-- Start --
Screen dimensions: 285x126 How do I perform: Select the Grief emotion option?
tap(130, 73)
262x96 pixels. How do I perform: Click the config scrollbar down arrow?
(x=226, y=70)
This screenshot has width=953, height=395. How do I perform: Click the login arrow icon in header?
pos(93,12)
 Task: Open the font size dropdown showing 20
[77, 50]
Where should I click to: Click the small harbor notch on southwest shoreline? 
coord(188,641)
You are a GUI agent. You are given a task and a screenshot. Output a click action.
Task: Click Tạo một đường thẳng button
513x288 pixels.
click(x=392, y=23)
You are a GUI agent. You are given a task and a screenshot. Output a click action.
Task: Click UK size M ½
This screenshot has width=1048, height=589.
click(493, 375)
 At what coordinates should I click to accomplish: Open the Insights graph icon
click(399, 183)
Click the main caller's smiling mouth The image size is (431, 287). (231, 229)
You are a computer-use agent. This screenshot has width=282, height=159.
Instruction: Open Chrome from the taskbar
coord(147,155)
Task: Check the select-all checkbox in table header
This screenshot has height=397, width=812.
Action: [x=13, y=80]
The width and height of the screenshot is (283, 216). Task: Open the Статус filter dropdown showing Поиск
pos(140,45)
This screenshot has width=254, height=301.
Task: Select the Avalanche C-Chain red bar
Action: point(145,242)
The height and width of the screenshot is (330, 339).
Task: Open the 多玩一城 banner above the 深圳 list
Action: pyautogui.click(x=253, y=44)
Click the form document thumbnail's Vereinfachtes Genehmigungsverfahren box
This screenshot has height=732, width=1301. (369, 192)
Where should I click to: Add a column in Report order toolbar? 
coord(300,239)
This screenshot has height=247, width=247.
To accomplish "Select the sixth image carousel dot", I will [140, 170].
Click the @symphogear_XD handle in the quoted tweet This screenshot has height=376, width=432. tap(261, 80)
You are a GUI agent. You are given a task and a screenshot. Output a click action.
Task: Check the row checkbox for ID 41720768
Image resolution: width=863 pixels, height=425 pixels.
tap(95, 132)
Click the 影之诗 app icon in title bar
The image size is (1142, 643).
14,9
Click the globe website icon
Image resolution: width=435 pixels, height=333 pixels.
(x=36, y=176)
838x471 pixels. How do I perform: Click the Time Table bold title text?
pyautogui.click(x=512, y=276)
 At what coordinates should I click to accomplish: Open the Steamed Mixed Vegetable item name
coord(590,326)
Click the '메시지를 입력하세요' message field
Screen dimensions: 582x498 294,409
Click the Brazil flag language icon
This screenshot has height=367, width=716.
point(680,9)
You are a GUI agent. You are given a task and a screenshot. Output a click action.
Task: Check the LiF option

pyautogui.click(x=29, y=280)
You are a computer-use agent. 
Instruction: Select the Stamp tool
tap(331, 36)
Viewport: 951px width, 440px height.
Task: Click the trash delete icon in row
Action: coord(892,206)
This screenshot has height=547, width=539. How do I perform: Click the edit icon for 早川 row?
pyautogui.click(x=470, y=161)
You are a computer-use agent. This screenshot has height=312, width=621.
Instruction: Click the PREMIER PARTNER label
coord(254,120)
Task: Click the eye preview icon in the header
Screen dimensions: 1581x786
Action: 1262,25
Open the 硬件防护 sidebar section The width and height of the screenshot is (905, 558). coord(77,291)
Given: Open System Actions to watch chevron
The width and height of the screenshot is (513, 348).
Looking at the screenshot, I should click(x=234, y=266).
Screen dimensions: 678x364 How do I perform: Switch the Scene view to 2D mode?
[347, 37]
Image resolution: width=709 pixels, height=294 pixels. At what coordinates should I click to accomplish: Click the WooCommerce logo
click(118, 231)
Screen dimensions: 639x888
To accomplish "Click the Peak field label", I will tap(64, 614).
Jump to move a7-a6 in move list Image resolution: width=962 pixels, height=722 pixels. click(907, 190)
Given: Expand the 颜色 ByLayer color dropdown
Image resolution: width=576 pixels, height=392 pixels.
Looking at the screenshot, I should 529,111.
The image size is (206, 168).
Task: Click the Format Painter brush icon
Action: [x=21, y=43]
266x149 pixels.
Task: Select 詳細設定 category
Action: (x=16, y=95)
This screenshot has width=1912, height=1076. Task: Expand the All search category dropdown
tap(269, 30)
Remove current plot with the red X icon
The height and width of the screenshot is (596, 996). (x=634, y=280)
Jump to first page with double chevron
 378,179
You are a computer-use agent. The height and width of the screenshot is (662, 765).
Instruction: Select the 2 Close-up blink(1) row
-- End --
[INSTRUCTION]:
Update the lines above by putting "screen assistant" in place of every "GUI agent", leaving everything else unchanged.

[EXPECTED ANSWER]:
Screen dimensions: 285x126 How do I perform: Select the Grief emotion option?
tap(130, 73)
262x96 pixels. How do I perform: Click the config scrollbar down arrow?
(x=226, y=70)
This screenshot has width=953, height=395. How do I perform: Click the login arrow icon in header?
pos(93,12)
 Task: Open the font size dropdown showing 20
[77, 50]
Where should I click to: Click the small harbor notch on southwest shoreline? 
coord(188,641)
You are a screen assistant. You are given a task and a screenshot. Output a click action.
Task: Click Tạo một đường thẳng button
513x288 pixels.
click(x=392, y=23)
You are a screen assistant. You are given a task and a screenshot. Output a click action.
Task: Click UK size M ½
This screenshot has width=1048, height=589.
click(493, 375)
 At what coordinates should I click to accomplish: Open the Insights graph icon
click(399, 183)
Click the main caller's smiling mouth The image size is (431, 287). (231, 229)
You are a computer-use agent. This screenshot has width=282, height=159.
Instruction: Open Chrome from the taskbar
coord(147,155)
Task: Check the select-all checkbox in table header
This screenshot has height=397, width=812.
Action: [x=13, y=80]
The width and height of the screenshot is (283, 216). Task: Open the Статус filter dropdown showing Поиск
pos(140,45)
This screenshot has width=254, height=301.
Task: Select the Avalanche C-Chain red bar
Action: point(145,242)
The height and width of the screenshot is (330, 339).
Task: Open the 多玩一城 banner above the 深圳 list
Action: pyautogui.click(x=253, y=44)
Click the form document thumbnail's Vereinfachtes Genehmigungsverfahren box
This screenshot has height=732, width=1301. (369, 192)
Where should I click to: Add a column in Report order toolbar? 
coord(300,239)
This screenshot has height=247, width=247.
To accomplish "Select the sixth image carousel dot", I will [140, 170].
Click the @symphogear_XD handle in the quoted tweet This screenshot has height=376, width=432. tap(261, 80)
You are a screen assistant. You are given a task and a screenshot. Output a click action.
Task: Check the row checkbox for ID 41720768
Image resolution: width=863 pixels, height=425 pixels.
tap(95, 132)
Click the 影之诗 app icon in title bar
The image size is (1142, 643).
14,9
Click the globe website icon
Image resolution: width=435 pixels, height=333 pixels.
(x=36, y=176)
838x471 pixels. How do I perform: Click the Time Table bold title text?
pyautogui.click(x=512, y=276)
 At what coordinates should I click to accomplish: Open the Steamed Mixed Vegetable item name
coord(590,326)
Click the '메시지를 입력하세요' message field
Screen dimensions: 582x498 294,409
Click the Brazil flag language icon
This screenshot has height=367, width=716.
point(680,9)
You are a screen assistant. You are given a task and a screenshot. Output a click action.
Task: Check the LiF option

pyautogui.click(x=29, y=280)
You are a computer-use agent. 
Instruction: Select the Stamp tool
tap(331, 36)
Viewport: 951px width, 440px height.
Task: Click the trash delete icon in row
Action: coord(892,206)
This screenshot has height=547, width=539. How do I perform: Click the edit icon for 早川 row?
pyautogui.click(x=470, y=161)
You are a computer-use agent. This screenshot has height=312, width=621.
Instruction: Click the PREMIER PARTNER label
coord(254,120)
Task: Click the eye preview icon in the header
Screen dimensions: 1581x786
Action: 1262,25
Open the 硬件防护 sidebar section The width and height of the screenshot is (905, 558). coord(77,291)
Given: Open System Actions to watch chevron
The width and height of the screenshot is (513, 348).
Looking at the screenshot, I should click(x=234, y=266).
Screen dimensions: 678x364 How do I perform: Switch the Scene view to 2D mode?
[347, 37]
Image resolution: width=709 pixels, height=294 pixels. At what coordinates should I click to accomplish: Click the WooCommerce logo
click(118, 231)
Screen dimensions: 639x888
To accomplish "Click the Peak field label", I will tap(64, 614).
Jump to move a7-a6 in move list Image resolution: width=962 pixels, height=722 pixels. click(907, 190)
Given: Expand the 颜色 ByLayer color dropdown
Image resolution: width=576 pixels, height=392 pixels.
Looking at the screenshot, I should 529,111.
The image size is (206, 168).
Task: Click the Format Painter brush icon
Action: [x=21, y=43]
266x149 pixels.
Task: Select 詳細設定 category
Action: (x=16, y=95)
This screenshot has width=1912, height=1076. Task: Expand the All search category dropdown
tap(269, 30)
Remove current plot with the red X icon
The height and width of the screenshot is (596, 996). (x=634, y=280)
Jump to first page with double chevron
 378,179
You are a computer-use agent. The height and width of the screenshot is (662, 765).
Instruction: Select the 2 Close-up blink(1) row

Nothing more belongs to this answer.